■ **Input material**
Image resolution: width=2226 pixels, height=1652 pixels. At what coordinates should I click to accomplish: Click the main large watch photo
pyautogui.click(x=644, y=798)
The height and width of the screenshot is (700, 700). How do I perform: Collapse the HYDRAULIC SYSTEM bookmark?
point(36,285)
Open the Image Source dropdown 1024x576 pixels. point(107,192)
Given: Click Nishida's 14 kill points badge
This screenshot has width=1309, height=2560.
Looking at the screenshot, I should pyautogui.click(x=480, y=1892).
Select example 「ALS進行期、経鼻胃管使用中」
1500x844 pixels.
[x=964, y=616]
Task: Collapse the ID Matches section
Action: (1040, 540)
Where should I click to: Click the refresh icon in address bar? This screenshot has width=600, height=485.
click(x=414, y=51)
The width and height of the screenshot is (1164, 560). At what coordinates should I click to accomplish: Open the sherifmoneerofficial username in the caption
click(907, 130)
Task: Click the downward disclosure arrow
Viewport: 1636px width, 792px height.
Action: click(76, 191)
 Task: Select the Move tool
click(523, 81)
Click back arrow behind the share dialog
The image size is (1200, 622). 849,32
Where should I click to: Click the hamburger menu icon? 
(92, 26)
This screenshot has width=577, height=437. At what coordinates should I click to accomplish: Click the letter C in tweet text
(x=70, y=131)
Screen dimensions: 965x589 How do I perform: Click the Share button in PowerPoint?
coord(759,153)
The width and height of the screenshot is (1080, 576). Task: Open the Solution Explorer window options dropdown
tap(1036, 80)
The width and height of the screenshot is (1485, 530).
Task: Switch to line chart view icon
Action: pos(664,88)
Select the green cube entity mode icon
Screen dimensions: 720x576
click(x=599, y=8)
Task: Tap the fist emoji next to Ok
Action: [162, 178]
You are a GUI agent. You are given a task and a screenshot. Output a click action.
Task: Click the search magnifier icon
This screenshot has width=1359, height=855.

■ **Aim of the task**
A full, exact repeat of the entries above is required.

■ **Exercise response**
Image resolution: width=2226 pixels, height=1652 pixels. At what coordinates should I click to accomplish: Click the main large watch photo
pyautogui.click(x=644, y=798)
The height and width of the screenshot is (700, 700). How do I perform: Collapse the HYDRAULIC SYSTEM bookmark?
point(36,285)
Open the Image Source dropdown 1024x576 pixels. point(107,192)
Given: Click Nishida's 14 kill points badge
This screenshot has width=1309, height=2560.
Looking at the screenshot, I should pyautogui.click(x=480, y=1892).
Select example 「ALS進行期、経鼻胃管使用中」
1500x844 pixels.
[x=964, y=616]
Task: Collapse the ID Matches section
Action: (1040, 540)
Where should I click to: Click the refresh icon in address bar? This screenshot has width=600, height=485.
click(x=414, y=51)
The width and height of the screenshot is (1164, 560). At what coordinates should I click to accomplish: Open the sherifmoneerofficial username in the caption
click(907, 130)
Task: Click the downward disclosure arrow
Viewport: 1636px width, 792px height.
Action: click(76, 191)
 Task: Select the Move tool
click(523, 81)
Click back arrow behind the share dialog
The image size is (1200, 622). 849,32
Where should I click to: Click the hamburger menu icon? 
(92, 26)
This screenshot has width=577, height=437. At what coordinates should I click to accomplish: Click the letter C in tweet text
(x=70, y=131)
Screen dimensions: 965x589 How do I perform: Click the Share button in PowerPoint?
coord(759,153)
The width and height of the screenshot is (1080, 576). Task: Open the Solution Explorer window options dropdown
tap(1036, 80)
The width and height of the screenshot is (1485, 530).
Task: Switch to line chart view icon
Action: pos(664,88)
Select the green cube entity mode icon
Screen dimensions: 720x576
click(x=599, y=8)
Task: Tap the fist emoji next to Ok
Action: [162, 178]
You are a GUI agent. You are given a task and a screenshot. Output a click action.
Task: Click the search magnifier icon
This screenshot has width=1359, height=855.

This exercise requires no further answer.